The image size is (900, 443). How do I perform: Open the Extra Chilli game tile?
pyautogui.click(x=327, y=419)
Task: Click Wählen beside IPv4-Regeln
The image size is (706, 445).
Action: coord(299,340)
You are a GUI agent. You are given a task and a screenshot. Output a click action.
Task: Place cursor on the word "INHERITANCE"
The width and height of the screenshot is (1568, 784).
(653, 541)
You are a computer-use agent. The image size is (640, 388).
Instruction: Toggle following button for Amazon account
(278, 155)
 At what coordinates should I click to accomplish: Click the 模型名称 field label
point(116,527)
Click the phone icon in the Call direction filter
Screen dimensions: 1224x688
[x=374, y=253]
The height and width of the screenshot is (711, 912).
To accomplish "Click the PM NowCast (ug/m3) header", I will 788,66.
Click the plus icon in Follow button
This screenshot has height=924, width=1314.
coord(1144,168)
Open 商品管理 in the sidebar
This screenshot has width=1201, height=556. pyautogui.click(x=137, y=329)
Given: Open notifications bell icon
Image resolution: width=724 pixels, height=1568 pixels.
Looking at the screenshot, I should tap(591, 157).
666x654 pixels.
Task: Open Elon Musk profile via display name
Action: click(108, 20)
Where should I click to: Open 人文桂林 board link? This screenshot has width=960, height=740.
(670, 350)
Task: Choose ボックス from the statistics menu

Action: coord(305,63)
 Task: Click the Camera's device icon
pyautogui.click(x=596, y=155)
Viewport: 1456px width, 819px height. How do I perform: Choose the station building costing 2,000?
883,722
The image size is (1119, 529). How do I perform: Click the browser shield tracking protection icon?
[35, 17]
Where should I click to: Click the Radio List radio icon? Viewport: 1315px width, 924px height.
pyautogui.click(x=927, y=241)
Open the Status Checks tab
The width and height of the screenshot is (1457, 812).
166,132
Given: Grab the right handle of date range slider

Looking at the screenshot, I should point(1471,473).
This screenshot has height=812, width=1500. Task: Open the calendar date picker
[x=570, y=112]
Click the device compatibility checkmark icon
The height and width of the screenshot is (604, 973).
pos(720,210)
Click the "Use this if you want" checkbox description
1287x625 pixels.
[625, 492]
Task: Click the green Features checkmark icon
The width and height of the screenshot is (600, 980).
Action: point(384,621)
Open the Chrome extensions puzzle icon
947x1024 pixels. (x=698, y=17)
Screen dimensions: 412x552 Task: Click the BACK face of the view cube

▶ _What you need to do_: Recast the data as a JSON list of strings, one per line and with blank lines left out, starting with the line that contains "This screenshot has height=812, width=1500." and going on through the end of the data.

▶ _Task result_:
[
  "This screenshot has height=812, width=1500. Task: Open the calendar date picker",
  "[x=570, y=112]",
  "Click the device compatibility checkmark icon",
  "The height and width of the screenshot is (604, 973).",
  "pos(720,210)",
  "Click the \"Use this if you want\" checkbox description",
  "1287x625 pixels.",
  "[625, 492]",
  "Task: Click the green Features checkmark icon",
  "The width and height of the screenshot is (600, 980).",
  "Action: point(384,621)",
  "Open the Chrome extensions puzzle icon",
  "947x1024 pixels. (x=698, y=17)",
  "Screen dimensions: 412x552 Task: Click the BACK face of the view cube"
]